TASK TO CARRY OUT:
From the records below, please repeat exactly the line that has "Task: Select the All category", the line that has "This screenshot has height=973, width=1200.", and every line between them, and nothing else.

DATA FOR THIS TASK:
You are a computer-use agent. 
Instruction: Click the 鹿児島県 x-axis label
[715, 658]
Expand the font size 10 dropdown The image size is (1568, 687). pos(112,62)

* * *

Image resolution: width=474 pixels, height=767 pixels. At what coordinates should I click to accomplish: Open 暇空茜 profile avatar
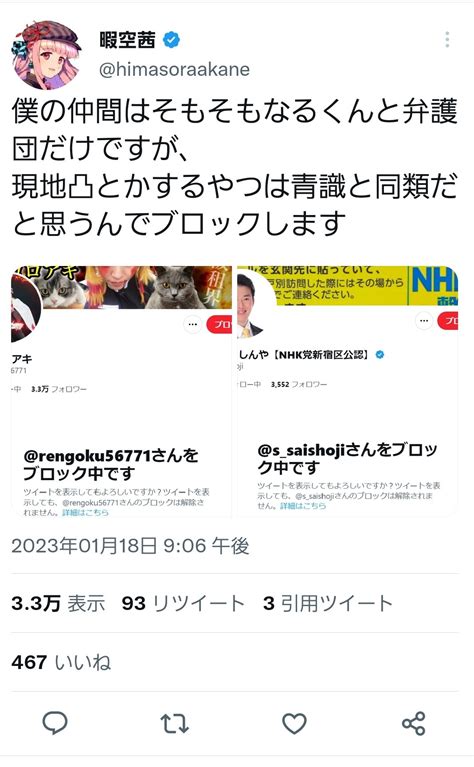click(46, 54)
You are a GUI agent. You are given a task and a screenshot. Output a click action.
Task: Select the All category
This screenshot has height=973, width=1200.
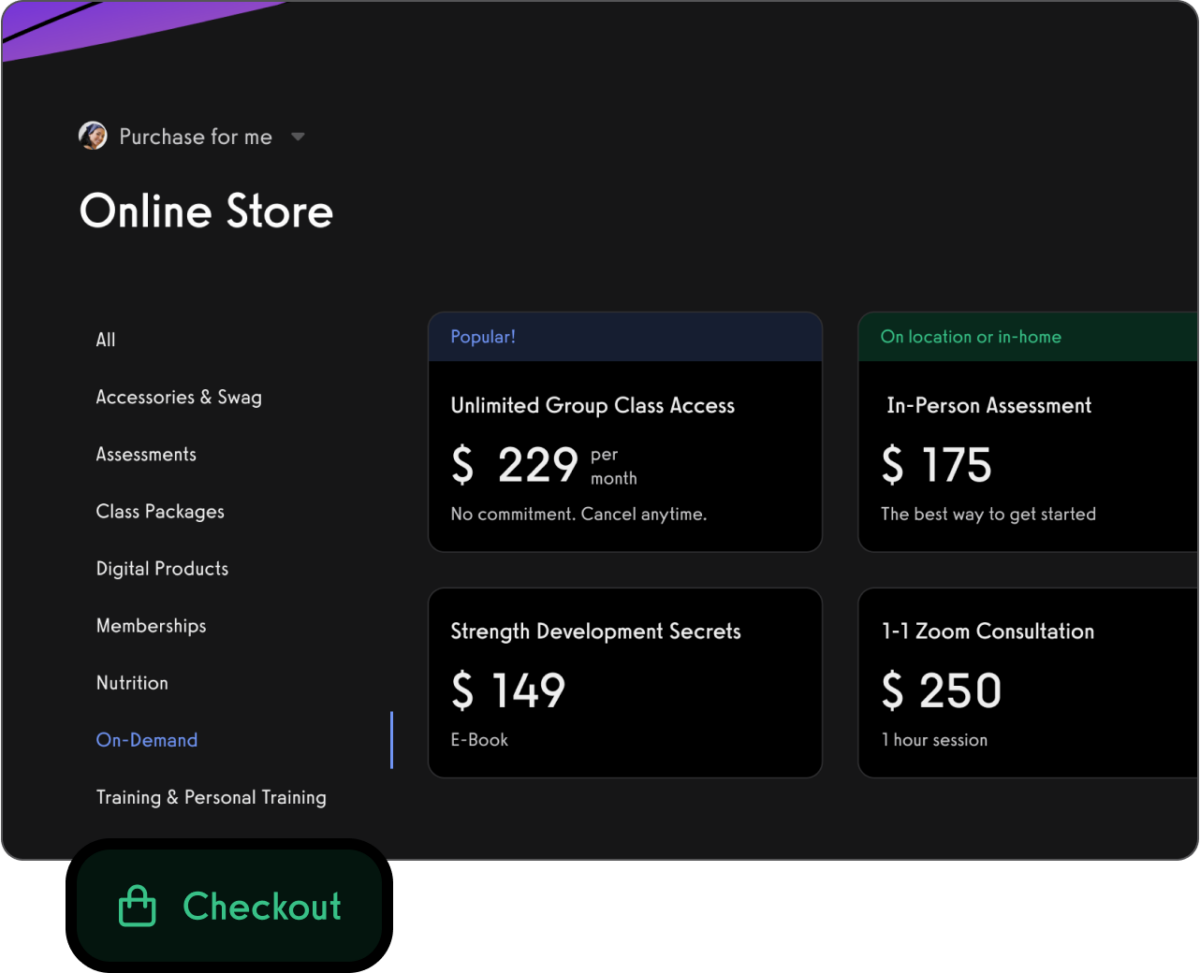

REPLY:
Task: Select the All category
This screenshot has height=973, width=1200.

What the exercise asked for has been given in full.